Cinco son los visitadores elegidos por el Vaticano para supervisar a los Legionarios de Cristo. Entre ellos, figura el obispo de Bilbao y vicepresidente de la Conferencia episcopal española, Ricardo Blázquez. El prelado vasco será el encargado de "visitar" España, Francia, Alemania, Suiza, Irlanda, Holanda, Polonia, Austria y Hungría, donde los Legionarios tienen 20 casas con 105 sacerdotes y 160 religiosos y aspirantes al sacerdocio. Una muestra más de la alta estima de la que goza en Roma el titular de Bilbao.
Así lo ha hecho saber hoy a través de su blog el vaticanista italiano Sandro Magister. Blázquez será uno de los cinco obispos que el pasado 27 de junio fueron nombrados por el Vaticano para esclarecer las circunstancias en que se produjeron los escándalos sexuales relacionados con el fundador de la orden, el sacerdote mexicano Marcial Maciel Degollado. Los prelados empezarán a interrogar a los sacerdotes y religiosos de esta congregación a partir del próximo 15 de julio
Las autoridades vaticanas también han nombrado al obispo de Tepic (México), monseñor Ricardo Watti Urquidi, que se encargará de supervisar la congregación en México, el país donde fue fundada y donde los Legionarios poseen 44 casas con 250 sacerdotes y unos 120 religiosos y aspirantes al sacerdocio, según los datos publicados por Magister. En Estados Unidos y Canadá, ha sido nombrado el obispo de Denver (EE UU), monseñor Charles J. Chaput; mientras que de Italia, Israel, Filipinas y Corea del Sur, se encargará el obispo de Alessandria (Italia), monseñor Giuseppe Versaldi. En Chile, Argentina, Colombia, Brasil y Venezuela, el encargado de la inspección será el arzobispo de Concepción (Chile), monseñor Ricardo Ezzati Andrello.

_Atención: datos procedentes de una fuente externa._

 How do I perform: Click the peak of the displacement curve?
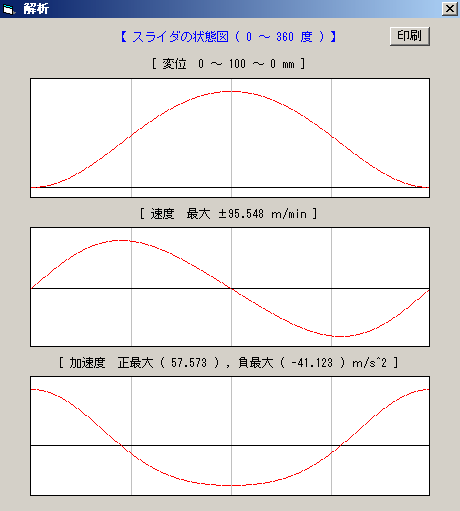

10.000 euros de presupuesto para viajes
Para los desplazamientos por los distintos países, los inspectores contarán con un presupuesto de 10.000 euros cada uno. En octubre tendrán que presentar al Vaticano su primer informe sobre la congregación. Hace algunos meses salió a la luz la mala conducta del fundador de los Legionarios de Cristo, tras revelarse que había tenido una hija con una amante. En 2006, Maciel ya había sido amonestado y castigado por el Papa Benedicto XVI por las acusaciones de abusos sexuales a ex legionarios o aspirantes a formar parte de esta congregación.